Aim of the exercise:
Identify each line in the entries below that contains the string "Task", and copy those lines. Case counts.

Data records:

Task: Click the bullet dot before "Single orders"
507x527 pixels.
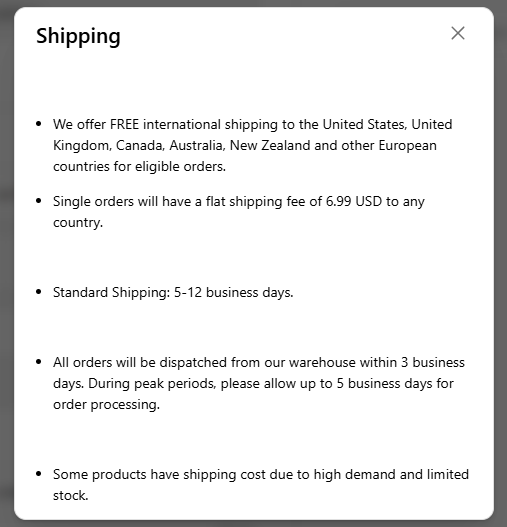Action: click(39, 201)
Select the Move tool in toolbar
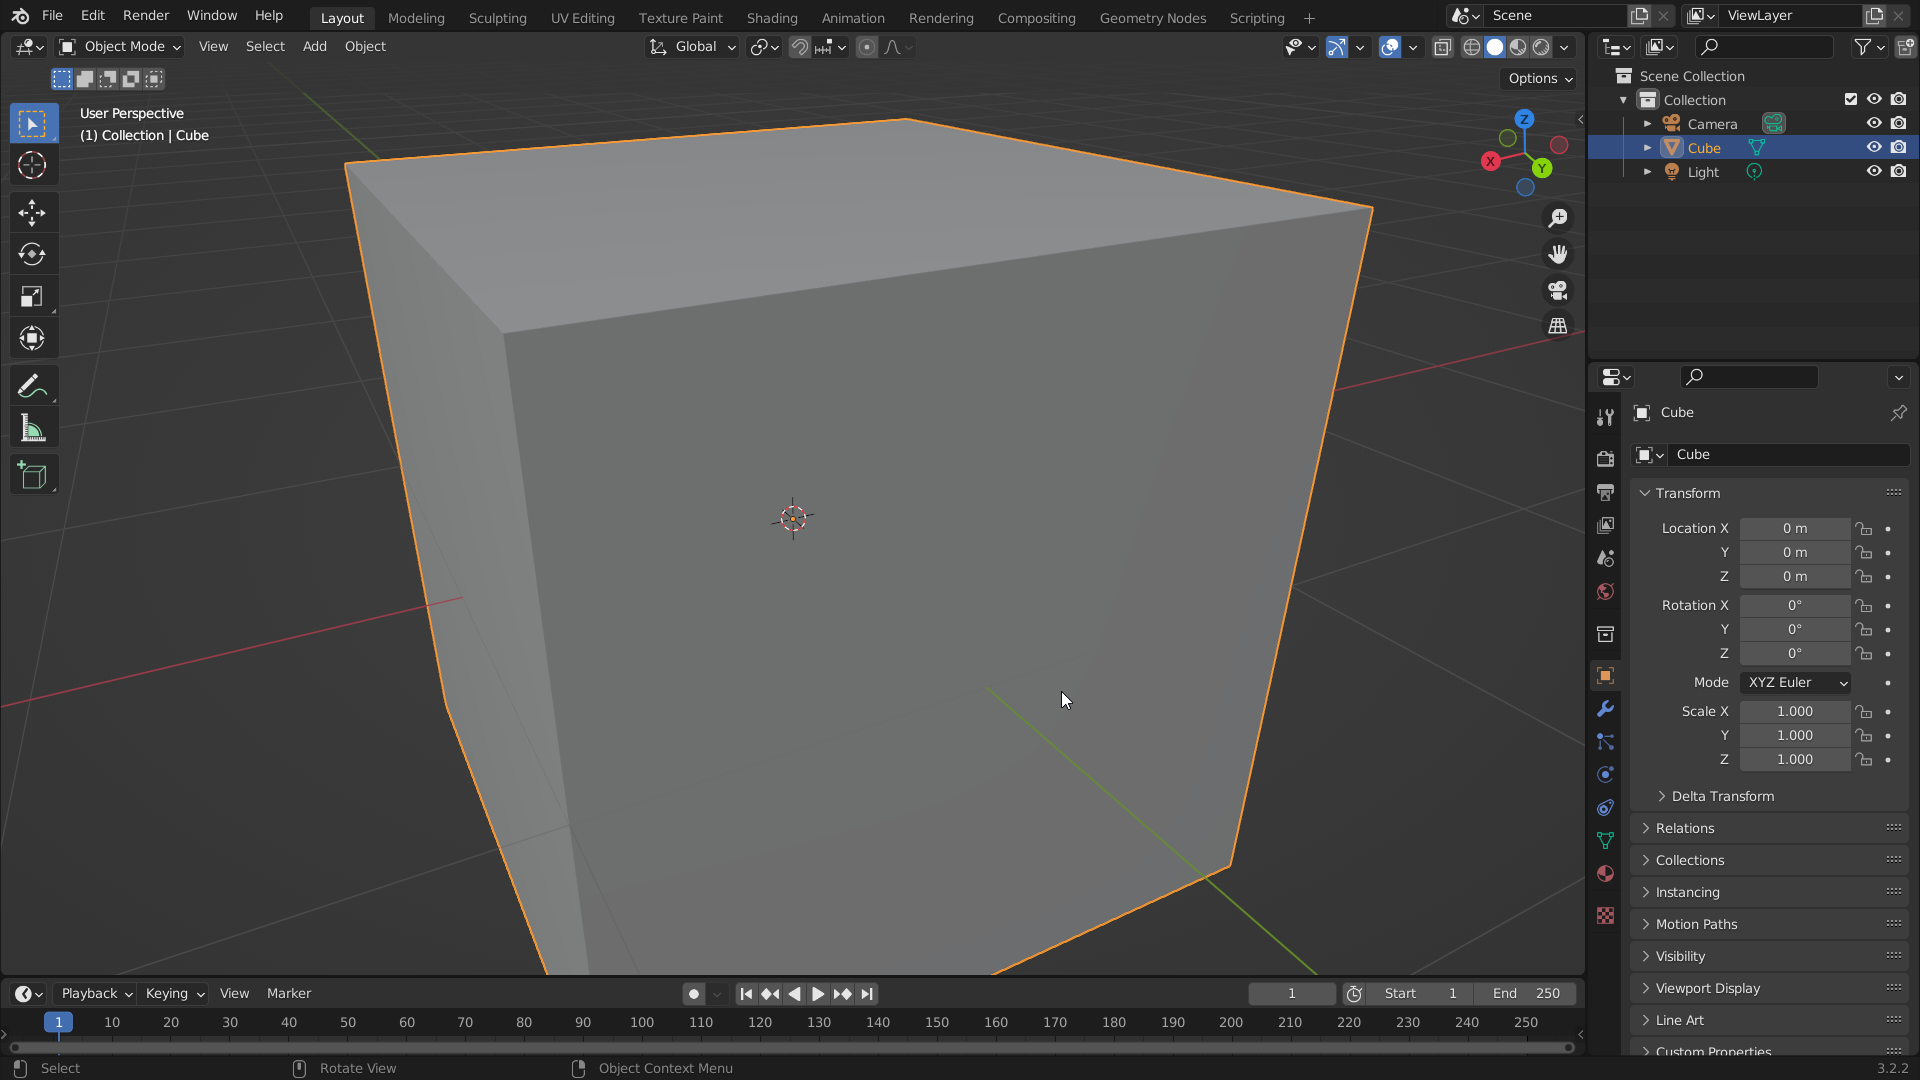Screen dimensions: 1920x1080 (32, 212)
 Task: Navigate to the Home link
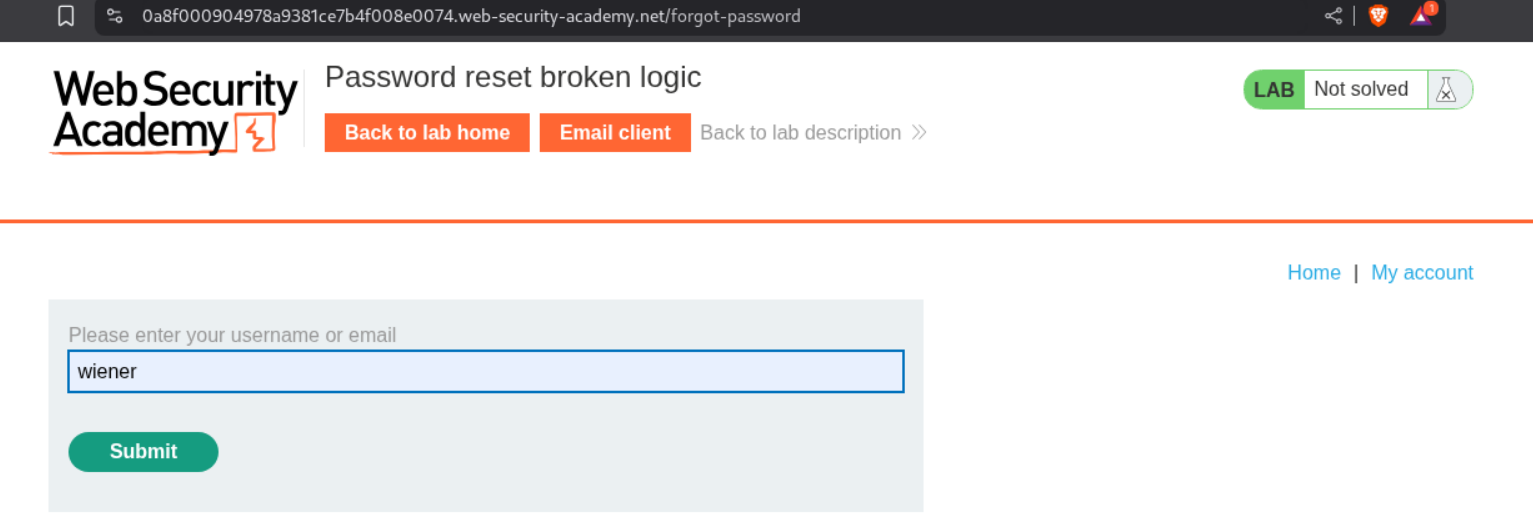pyautogui.click(x=1313, y=273)
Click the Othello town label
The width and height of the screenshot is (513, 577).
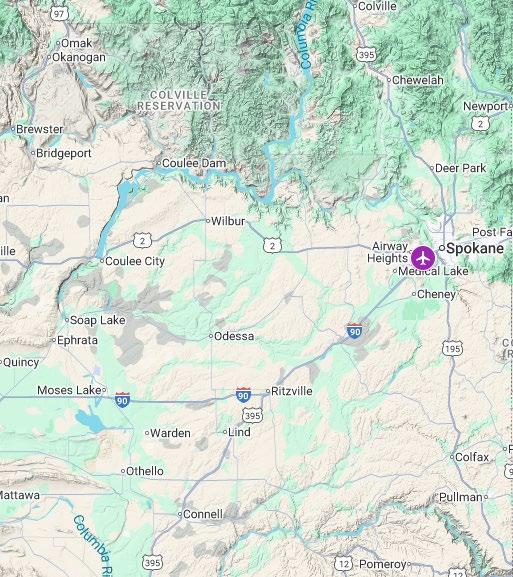click(145, 471)
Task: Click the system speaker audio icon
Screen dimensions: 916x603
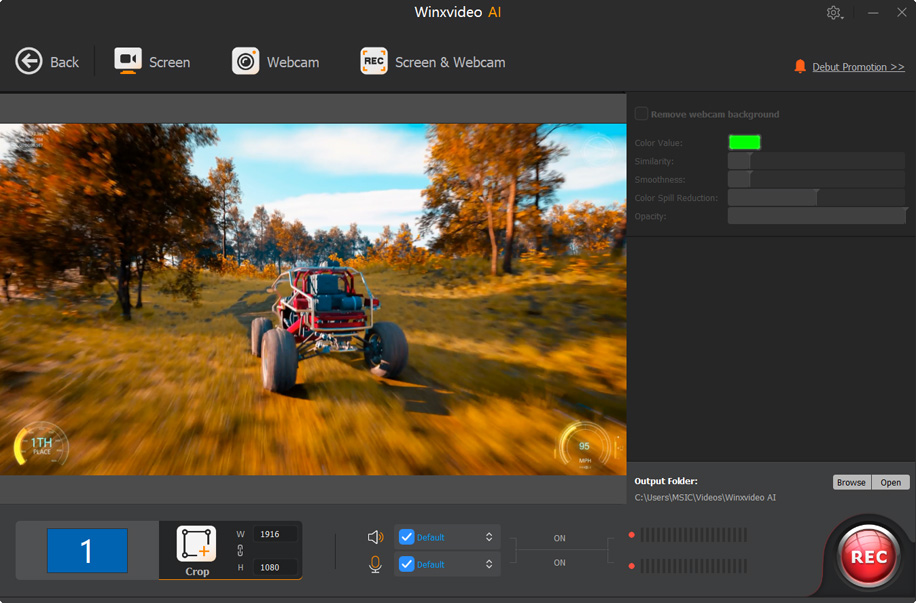Action: (x=376, y=537)
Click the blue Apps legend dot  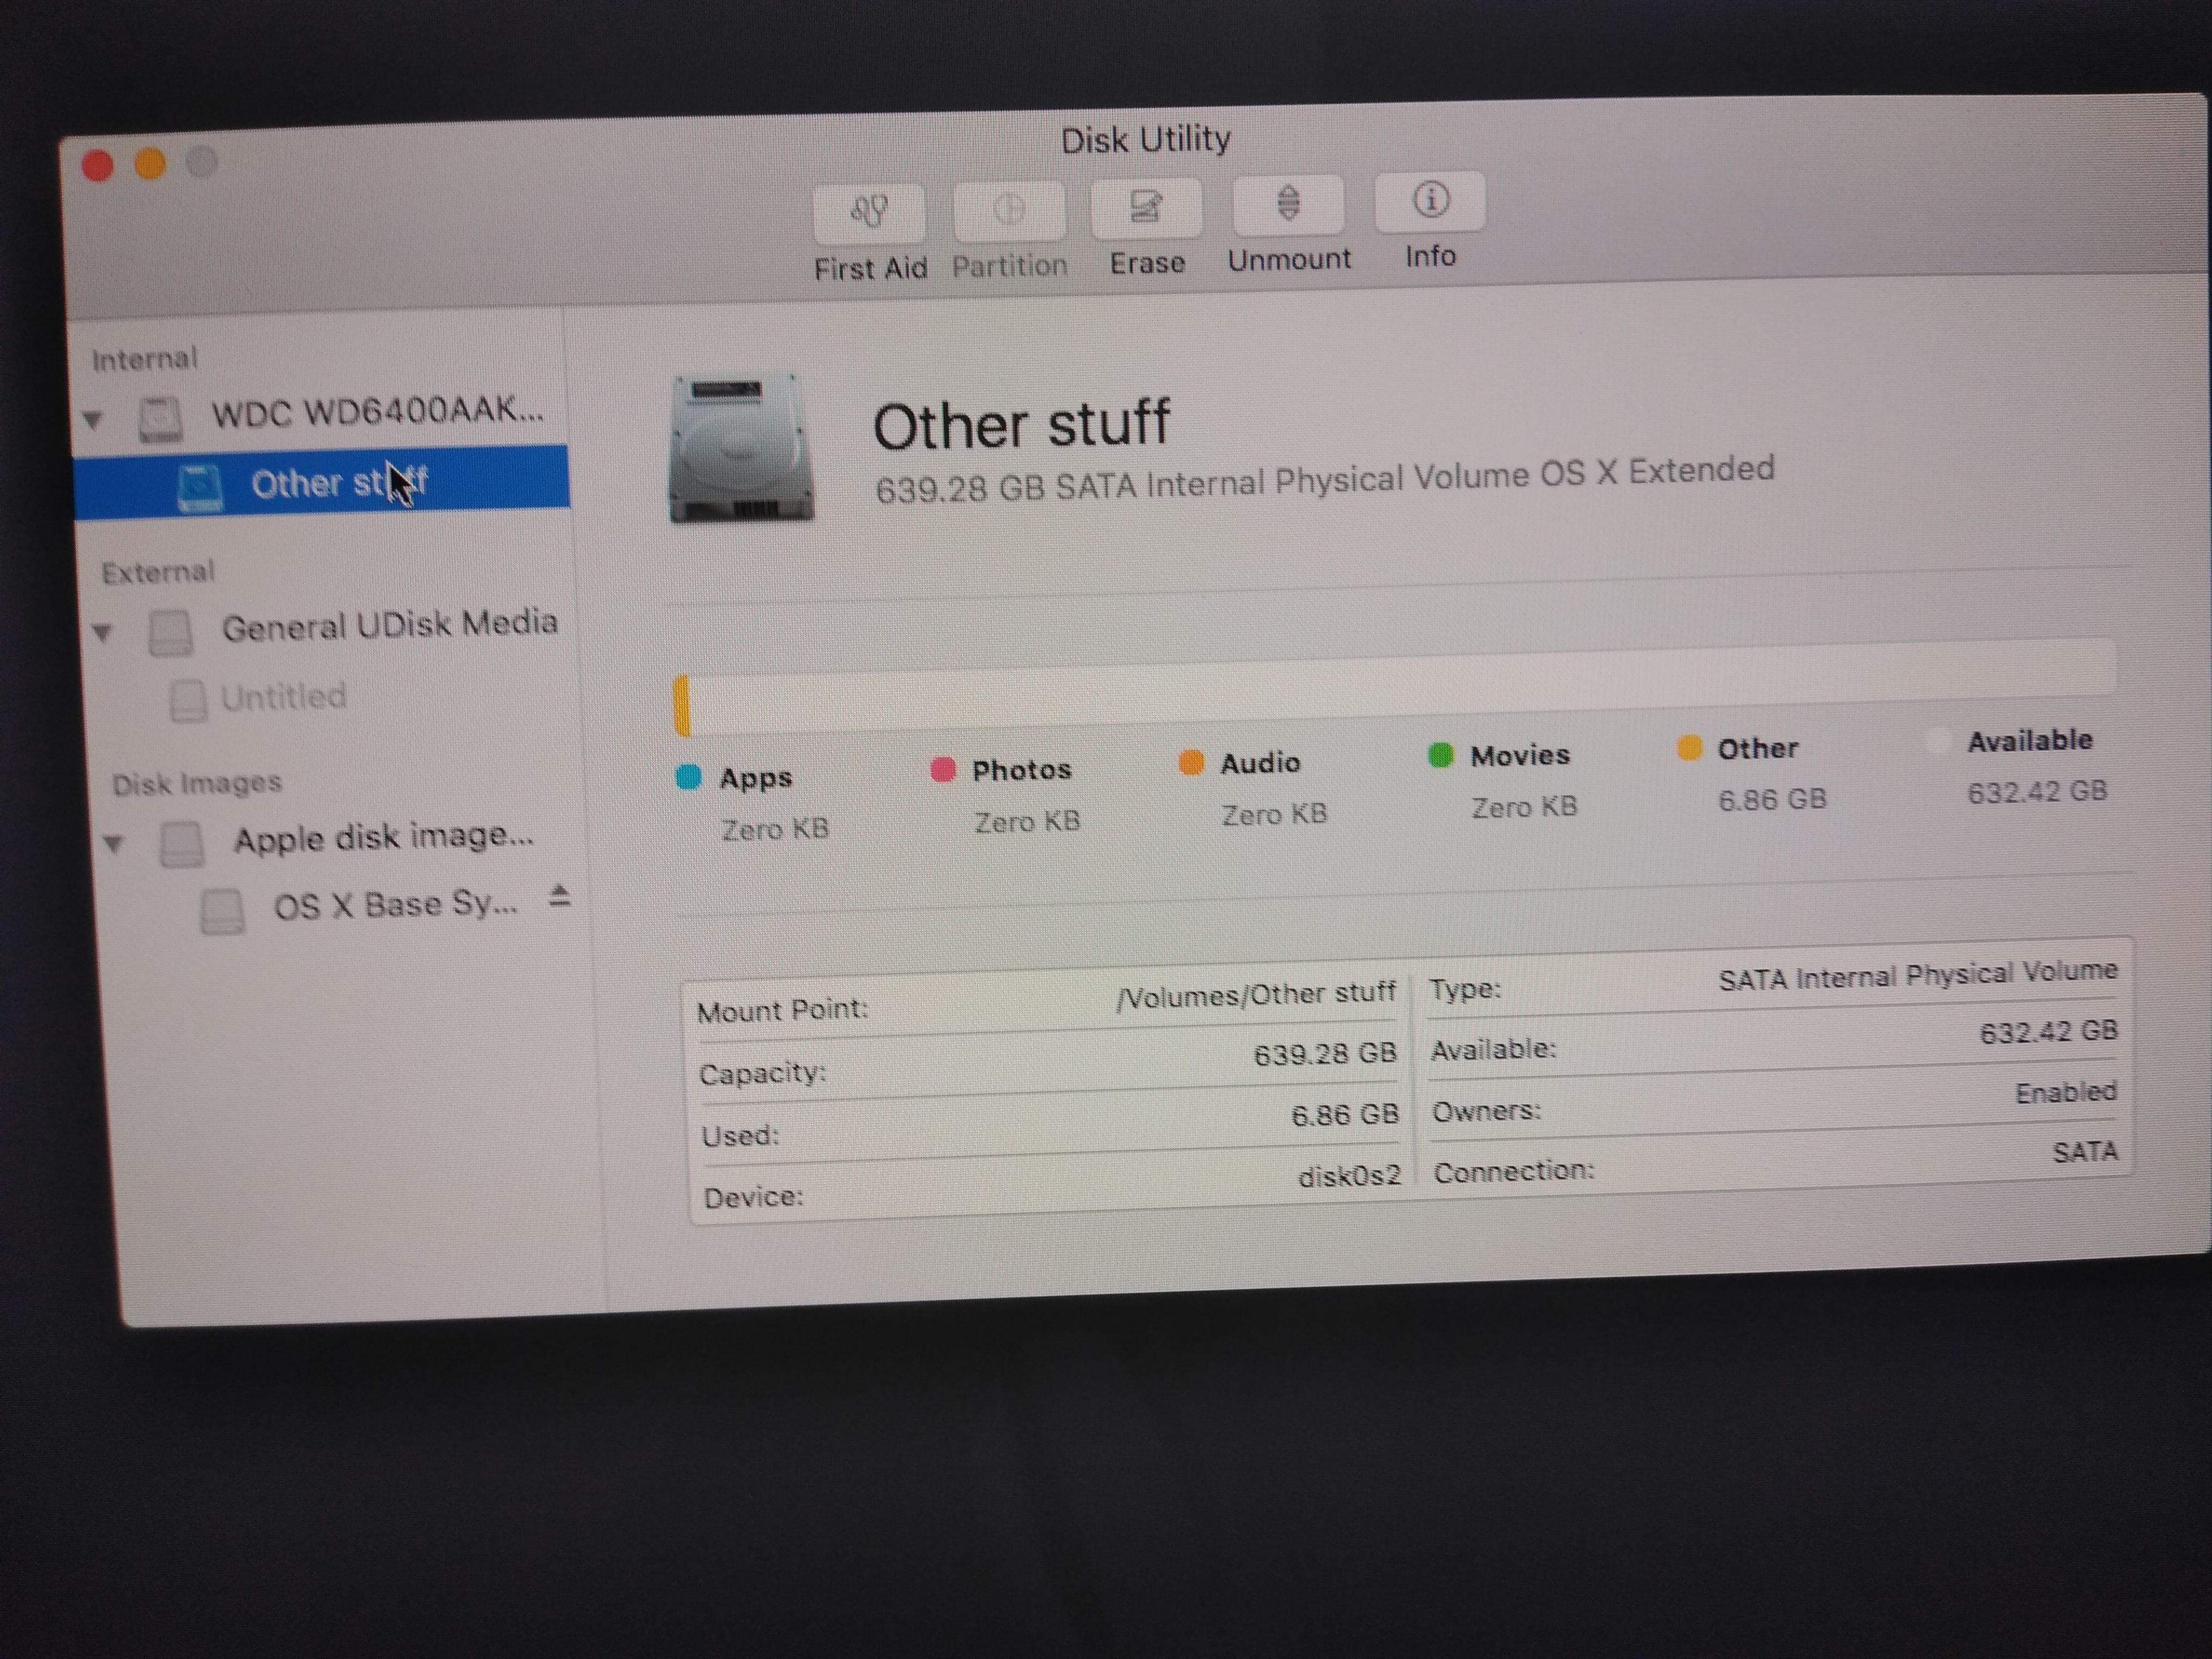pos(688,777)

Answer to this problem:
Task: Click the bullet dot before "Single orders"
 Task: Navigate to the Home link
Task: Click the system speaker audio icon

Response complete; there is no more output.